**What this task involves**
Write out the lines from the top of the material through the line with "Saint-Laurent, rails (39, 838)", exactly and with nothing added.

**Source material**

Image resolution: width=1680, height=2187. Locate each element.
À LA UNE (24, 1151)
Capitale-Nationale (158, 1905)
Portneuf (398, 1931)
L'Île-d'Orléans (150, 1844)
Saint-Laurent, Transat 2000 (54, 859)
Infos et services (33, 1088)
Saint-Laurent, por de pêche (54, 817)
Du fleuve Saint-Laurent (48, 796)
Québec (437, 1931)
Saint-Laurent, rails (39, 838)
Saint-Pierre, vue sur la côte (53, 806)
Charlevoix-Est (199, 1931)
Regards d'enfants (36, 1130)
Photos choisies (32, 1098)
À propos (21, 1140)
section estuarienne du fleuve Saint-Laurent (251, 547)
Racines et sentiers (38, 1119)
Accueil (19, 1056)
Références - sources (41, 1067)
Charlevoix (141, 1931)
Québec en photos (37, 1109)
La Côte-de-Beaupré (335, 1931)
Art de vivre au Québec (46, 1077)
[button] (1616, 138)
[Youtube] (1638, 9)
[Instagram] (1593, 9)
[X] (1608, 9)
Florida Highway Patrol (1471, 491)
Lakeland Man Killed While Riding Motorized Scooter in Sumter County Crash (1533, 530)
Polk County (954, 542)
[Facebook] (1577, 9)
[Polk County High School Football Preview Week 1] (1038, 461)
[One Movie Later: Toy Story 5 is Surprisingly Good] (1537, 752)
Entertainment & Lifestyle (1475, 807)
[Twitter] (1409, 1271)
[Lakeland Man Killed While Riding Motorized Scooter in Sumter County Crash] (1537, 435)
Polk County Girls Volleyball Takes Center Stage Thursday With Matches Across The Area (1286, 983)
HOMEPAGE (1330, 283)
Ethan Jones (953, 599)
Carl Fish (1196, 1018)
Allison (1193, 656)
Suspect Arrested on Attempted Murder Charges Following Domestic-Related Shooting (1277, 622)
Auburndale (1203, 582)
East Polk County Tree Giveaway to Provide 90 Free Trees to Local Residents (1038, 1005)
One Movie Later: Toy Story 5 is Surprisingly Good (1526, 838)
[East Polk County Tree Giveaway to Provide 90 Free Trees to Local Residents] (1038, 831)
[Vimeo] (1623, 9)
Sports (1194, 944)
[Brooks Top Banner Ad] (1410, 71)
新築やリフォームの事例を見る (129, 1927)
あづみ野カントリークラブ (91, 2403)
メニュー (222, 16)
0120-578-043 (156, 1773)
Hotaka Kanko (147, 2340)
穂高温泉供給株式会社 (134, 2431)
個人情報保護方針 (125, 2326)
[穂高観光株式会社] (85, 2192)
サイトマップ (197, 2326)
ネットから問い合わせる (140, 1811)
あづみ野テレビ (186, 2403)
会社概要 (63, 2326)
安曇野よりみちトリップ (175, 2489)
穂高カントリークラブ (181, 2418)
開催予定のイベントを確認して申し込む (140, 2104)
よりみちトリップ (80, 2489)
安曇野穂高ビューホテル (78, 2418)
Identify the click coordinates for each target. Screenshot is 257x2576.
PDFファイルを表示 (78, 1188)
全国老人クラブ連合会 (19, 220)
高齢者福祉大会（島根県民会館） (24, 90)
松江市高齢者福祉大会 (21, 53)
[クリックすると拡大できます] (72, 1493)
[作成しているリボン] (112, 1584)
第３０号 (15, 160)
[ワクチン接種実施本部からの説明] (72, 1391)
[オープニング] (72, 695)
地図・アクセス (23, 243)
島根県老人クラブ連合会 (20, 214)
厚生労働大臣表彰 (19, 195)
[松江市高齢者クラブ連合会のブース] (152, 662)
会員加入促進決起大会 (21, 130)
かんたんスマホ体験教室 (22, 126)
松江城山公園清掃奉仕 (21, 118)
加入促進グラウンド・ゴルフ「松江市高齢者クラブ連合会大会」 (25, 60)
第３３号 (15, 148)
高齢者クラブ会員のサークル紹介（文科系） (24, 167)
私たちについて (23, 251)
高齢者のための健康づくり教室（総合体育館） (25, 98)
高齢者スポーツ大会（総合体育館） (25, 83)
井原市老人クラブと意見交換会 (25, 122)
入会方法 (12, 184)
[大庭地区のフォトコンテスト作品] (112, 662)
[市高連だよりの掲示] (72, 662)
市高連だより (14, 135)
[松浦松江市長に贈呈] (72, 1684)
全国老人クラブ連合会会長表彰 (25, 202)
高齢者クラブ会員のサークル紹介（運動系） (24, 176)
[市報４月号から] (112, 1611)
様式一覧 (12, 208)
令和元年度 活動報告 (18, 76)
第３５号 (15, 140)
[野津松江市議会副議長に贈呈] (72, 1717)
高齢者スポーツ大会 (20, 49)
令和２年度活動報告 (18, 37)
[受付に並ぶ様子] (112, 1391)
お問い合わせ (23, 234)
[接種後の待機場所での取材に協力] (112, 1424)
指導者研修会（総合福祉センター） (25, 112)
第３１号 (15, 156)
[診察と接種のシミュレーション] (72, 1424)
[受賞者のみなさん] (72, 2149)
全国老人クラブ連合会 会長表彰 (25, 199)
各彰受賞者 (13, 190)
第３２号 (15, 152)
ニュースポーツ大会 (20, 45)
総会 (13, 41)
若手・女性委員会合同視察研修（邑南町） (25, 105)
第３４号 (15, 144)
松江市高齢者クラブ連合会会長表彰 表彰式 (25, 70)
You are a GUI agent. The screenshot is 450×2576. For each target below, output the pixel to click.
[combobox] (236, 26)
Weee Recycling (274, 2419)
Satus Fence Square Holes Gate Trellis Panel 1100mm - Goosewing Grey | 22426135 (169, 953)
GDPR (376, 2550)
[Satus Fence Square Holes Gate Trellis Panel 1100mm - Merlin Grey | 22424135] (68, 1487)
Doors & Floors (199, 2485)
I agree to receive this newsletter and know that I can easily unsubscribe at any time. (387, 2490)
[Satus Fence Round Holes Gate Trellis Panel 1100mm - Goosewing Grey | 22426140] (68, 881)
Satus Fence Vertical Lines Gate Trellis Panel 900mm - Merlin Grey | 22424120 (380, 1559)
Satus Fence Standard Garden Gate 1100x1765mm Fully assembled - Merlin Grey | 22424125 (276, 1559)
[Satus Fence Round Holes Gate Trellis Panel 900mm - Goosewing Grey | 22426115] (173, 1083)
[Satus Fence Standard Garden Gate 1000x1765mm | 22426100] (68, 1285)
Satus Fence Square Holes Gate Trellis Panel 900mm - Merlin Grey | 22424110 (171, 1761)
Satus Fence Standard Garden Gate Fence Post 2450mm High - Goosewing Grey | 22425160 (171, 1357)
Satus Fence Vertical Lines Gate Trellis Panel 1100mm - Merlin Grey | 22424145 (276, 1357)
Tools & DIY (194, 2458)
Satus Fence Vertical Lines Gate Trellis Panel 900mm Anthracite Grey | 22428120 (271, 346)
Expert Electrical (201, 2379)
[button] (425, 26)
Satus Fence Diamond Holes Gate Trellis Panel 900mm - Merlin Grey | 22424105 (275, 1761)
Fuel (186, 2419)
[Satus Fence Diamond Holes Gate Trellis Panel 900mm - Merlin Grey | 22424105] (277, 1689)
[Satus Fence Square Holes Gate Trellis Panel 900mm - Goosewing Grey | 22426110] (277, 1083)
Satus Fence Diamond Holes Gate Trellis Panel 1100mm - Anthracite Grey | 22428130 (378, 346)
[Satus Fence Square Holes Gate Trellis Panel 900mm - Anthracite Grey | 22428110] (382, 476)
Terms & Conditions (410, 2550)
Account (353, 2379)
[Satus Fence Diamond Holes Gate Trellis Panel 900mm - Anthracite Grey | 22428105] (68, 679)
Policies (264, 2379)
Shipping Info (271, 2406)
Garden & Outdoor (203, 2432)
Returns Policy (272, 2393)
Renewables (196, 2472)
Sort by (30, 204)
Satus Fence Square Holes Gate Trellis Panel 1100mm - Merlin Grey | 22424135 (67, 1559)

**Response to this task**
Image resolution: width=1680, height=2187. Locate each element.
À LA UNE (24, 1151)
Capitale-Nationale (158, 1905)
Portneuf (398, 1931)
L'Île-d'Orléans (150, 1844)
Saint-Laurent, Transat 2000 (54, 859)
Infos et services (33, 1088)
Saint-Laurent, por de pêche (54, 817)
Du fleuve Saint-Laurent (48, 796)
Québec (437, 1931)
Saint-Laurent, rails (39, 838)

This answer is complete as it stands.